Rechaza entonces las torpezas de la piel acosada por un batallón de ángeles encallecidos, pero nadie canta entre los brazos de la mujer lejana y sola. América perdida, en Madrid siente el abrazo de la ciudad entera. Es el tiempo de la más lenta esperanza, la nostalgia que retorna y tiembla porque unos ojos de generosa almendra le miran con ternura y siente el fuego de la sangre sabia. De nuevo le acosa la hemorragia de la música.
Escudriña el poeta el misterio de vivir, el latido revelador, la vela temblorosa que lo alumbra. Invade su boca el sabor profundo de la muerte vencida, la nostalgia que miente la más dulce certeza. “Escuchad –escribe– escuchadlos azules que ya suenan, vestidlos, sí, con las sangres que manchan, con la luz solo nuestra, fervorosa verdad del entusiasmo”. Y añade: “La ciudad me abraza con todo su pasado, que me alberga también: aquel nublado alumno vencedor del silencio, ahora escribe y trabaja en la hermosura, en el arte de luz, el del misterio que nos canta y los dos somos uno en esta voz cumplida”.

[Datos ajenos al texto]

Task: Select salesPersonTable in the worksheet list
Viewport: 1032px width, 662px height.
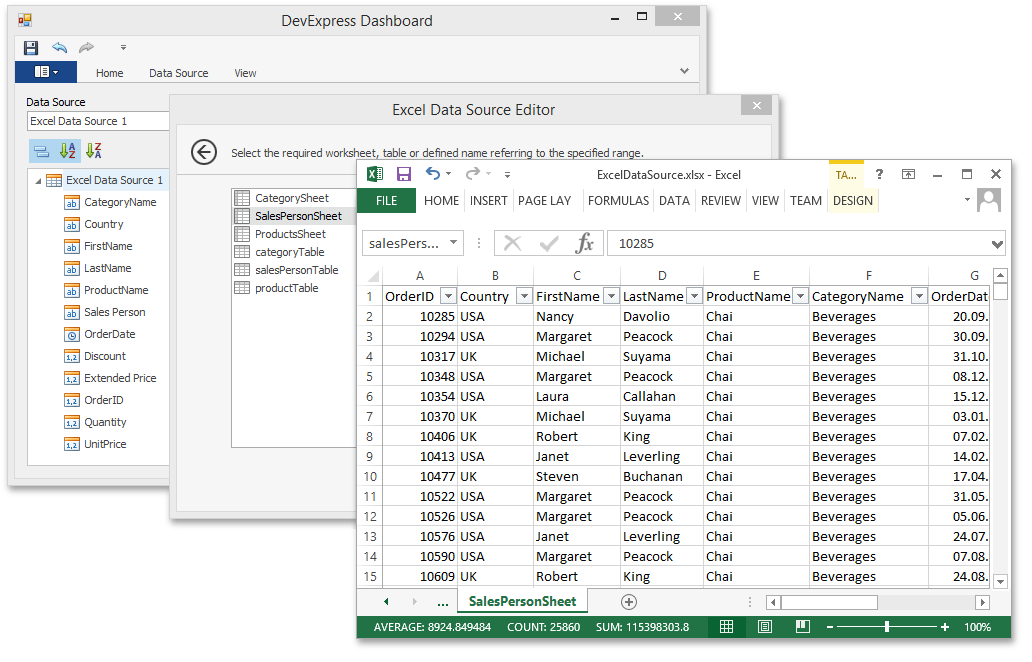Action: (x=296, y=270)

Ahogado por la sal áspera, desnuda el alma bajo la lluvia, el poeta se da cuenta de que el ocaso tenía luz de espuma, la tristeza de un cosmos abortado. Se escucha de nuevo el estruendo del silencio y también el orgullo del verso aún no modelado, pero que tiembla. Nada le turba salvo el florecer del corazón y solo le importa el abismo salvado que ya avienta los exactos despojos de la nada. El amor recrea de nuevo su ser absoluto y renuncia al vértigo para alcanzar la Música.